Are company mergers having a negative effect on the competition within the defense industry and causing the DoD to waste billions of taxpayers’ dollars? That’s a question some legislators, policy makers, and industry reps are asking. Retired Air Force officer and former strategic planner at General Dynamics, Scott Vadnais, is one of the voices sounding the alarm. He penned an op-ed in the International Business Times this week noting some of the “harmful” mergers affecting the defense industrial base.
As someone who has directly worked for the DoD, as well as a defense contractor, why would he want to arm the DoD with ways to prevent more mergers? Vadnais is among the voices warning that as competition gives way to acquisition, security hangs in the balance.

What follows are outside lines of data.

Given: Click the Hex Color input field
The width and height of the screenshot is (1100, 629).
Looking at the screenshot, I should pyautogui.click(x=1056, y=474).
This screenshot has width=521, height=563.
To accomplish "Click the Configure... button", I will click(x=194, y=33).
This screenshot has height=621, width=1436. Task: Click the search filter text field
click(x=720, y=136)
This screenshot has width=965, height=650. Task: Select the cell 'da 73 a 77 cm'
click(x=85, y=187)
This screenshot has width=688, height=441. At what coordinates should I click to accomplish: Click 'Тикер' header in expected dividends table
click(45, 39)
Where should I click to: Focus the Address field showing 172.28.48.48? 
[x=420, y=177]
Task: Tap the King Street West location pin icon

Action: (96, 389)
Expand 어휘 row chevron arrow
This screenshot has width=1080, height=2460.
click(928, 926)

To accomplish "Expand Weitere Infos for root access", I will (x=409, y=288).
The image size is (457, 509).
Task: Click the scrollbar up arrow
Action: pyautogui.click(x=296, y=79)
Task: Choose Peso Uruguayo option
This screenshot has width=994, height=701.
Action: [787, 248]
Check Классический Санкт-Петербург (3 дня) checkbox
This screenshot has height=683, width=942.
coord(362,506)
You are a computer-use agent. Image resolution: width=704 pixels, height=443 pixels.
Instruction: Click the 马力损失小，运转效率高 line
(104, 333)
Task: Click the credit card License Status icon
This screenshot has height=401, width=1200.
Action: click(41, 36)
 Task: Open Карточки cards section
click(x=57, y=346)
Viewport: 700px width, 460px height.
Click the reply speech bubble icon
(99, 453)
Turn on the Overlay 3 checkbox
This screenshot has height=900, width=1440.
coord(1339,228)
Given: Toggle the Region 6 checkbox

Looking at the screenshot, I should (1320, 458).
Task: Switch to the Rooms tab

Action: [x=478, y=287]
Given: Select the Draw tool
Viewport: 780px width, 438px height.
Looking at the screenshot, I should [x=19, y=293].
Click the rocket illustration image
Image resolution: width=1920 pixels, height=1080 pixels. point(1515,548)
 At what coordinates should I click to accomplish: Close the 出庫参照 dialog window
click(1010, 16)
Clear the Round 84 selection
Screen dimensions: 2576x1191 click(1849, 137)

Secretary of Defense Weighs in
The depth and breadth of the defense industrial base was a topic when Lloyd Austin was nominated for secretary of defense. When asked about significant challenges, he noted [emphasis added], “A number of weaknesses exist in the defense industrial base. They include: workforce stability, financial health, cyber exploitation, a reliance on sole or single-source suppliers, reliance on foreign sources (including adversarial sources), and vulnerabilities to predatory and adversarial capital investments.”
The fewer companies there are to choose from on any given proposal, the more vulnerabilities there are for the Pentagon – whether that’s cyber issues or an inferior end product. A heavy reliance on single-source suppliers or contracts that only have two or three contractors to choose from begin to erode U.S. advancements in things like hypersonic missile technology.
Changing Contract Proposal Dynamics with Mergers
In 2018, Northrop Grumman acquired Orbital ATK for $7.8 billion. Under the merger, the FTC ruled, as a condition for the approval of the merger, the company will have to supply solid rocket motors “on a non-discriminatory basis under specified circumstances.” But then Northrop was able to pick up a $13.3 billion contract for the Ground Based Strategic Deterrent competition. Northrop was the sole bidder for the contract after Boeing dropped out from the competition in July over Northrop’s acquisition of ATK.
Boeing claimed that the acquisition of ATK (now known as Northrop Grumman Innovation Systems), one of the only two U.S. solid rocket motor manufactures, gave the company an unfair advantage in terms of being able to offer the lowest-cost system. Northrop Grumman Innovation System was reticent to sign an agreement that would allow Boeing to work with them while keeping Boeing’s intellectual property away from its rival – meaning Boeing was locked out of competing without the help of the services ATK provides. The FTC continues to investigate this deal.
Key Pending Acquisition
Another acquisition is pending within the defense industry. Lockheed Martin announced their plans in December 2020 to acquire Aerojet Rocketdyne, the last remaining American company that makes solid rocket motors.
Why is this merger such a big deal? Many of the U.S. arms manufacturers have partnered with Aerojet for missile propulsion systems. If Lockheed Martin acquires Aerojet, they will have a competitive advantage locking out the rest of the defense industry from using Aerojet and instead pushing them to look overseas to solicit bids from foreign suppliers just to compete.
The estimated transaction closure is in the second half of 2021. Both the DoD and FTC will have to give approval for the merger. Given the risks of creating another defense industry monopoly and pushing manufacturers into bed with Russia and China to compete, this acquisition joins the list of significant changes and challenges affecting the defense industrial base.